Written task:
Copy all of the records below verbatim, line for line.
**** Provided information ****
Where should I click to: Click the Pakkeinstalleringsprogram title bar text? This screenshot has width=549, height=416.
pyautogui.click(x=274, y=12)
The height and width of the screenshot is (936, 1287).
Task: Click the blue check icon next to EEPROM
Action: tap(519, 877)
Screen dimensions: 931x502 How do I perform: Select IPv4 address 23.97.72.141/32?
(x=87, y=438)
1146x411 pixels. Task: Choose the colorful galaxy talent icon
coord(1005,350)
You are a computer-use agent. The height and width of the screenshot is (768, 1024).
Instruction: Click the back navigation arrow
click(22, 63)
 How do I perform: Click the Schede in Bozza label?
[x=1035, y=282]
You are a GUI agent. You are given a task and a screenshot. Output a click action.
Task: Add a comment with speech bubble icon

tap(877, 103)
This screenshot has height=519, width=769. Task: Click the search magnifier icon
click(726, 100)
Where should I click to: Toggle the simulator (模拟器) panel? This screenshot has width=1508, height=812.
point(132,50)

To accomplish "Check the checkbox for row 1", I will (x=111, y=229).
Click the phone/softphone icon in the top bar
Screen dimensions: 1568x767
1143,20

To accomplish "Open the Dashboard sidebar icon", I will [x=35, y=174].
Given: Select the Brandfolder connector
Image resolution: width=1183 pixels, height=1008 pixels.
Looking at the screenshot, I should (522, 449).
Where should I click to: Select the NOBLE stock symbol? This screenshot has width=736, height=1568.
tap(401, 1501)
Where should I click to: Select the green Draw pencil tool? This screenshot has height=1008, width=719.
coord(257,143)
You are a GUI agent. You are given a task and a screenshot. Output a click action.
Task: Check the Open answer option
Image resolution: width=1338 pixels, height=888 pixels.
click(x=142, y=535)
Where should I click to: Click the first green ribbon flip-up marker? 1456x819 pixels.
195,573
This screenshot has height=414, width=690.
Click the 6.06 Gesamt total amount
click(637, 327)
****
Response to this task:
Where should I click to: Click the Pakkeinstalleringsprogram title bar text? This screenshot has width=549, height=416.
pyautogui.click(x=274, y=12)
The height and width of the screenshot is (936, 1287).
Task: Click the blue check icon next to EEPROM
Action: tap(519, 877)
Screen dimensions: 931x502 How do I perform: Select IPv4 address 23.97.72.141/32?
(x=87, y=438)
1146x411 pixels. Task: Choose the colorful galaxy talent icon
coord(1005,350)
You are a computer-use agent. The height and width of the screenshot is (768, 1024).
Instruction: Click the back navigation arrow
click(22, 63)
 How do I perform: Click the Schede in Bozza label?
[x=1035, y=282]
You are a GUI agent. You are given a task and a screenshot. Output a click action.
Task: Add a comment with speech bubble icon

tap(877, 103)
This screenshot has height=519, width=769. Task: Click the search magnifier icon
click(726, 100)
Where should I click to: Toggle the simulator (模拟器) panel? This screenshot has width=1508, height=812.
point(132,50)

To accomplish "Check the checkbox for row 1", I will (x=111, y=229).
Click the phone/softphone icon in the top bar
Screen dimensions: 1568x767
1143,20

To accomplish "Open the Dashboard sidebar icon", I will [x=35, y=174].
Given: Select the Brandfolder connector
Image resolution: width=1183 pixels, height=1008 pixels.
Looking at the screenshot, I should (522, 449).
Where should I click to: Select the NOBLE stock symbol? This screenshot has width=736, height=1568.
tap(401, 1501)
Where should I click to: Select the green Draw pencil tool? This screenshot has height=1008, width=719.
coord(257,143)
You are a GUI agent. You are given a task and a screenshot. Output a click action.
Task: Check the Open answer option
Image resolution: width=1338 pixels, height=888 pixels.
click(x=142, y=535)
Where should I click to: Click the first green ribbon flip-up marker? 1456x819 pixels.
195,573
This screenshot has height=414, width=690.
Click the 6.06 Gesamt total amount
click(637, 327)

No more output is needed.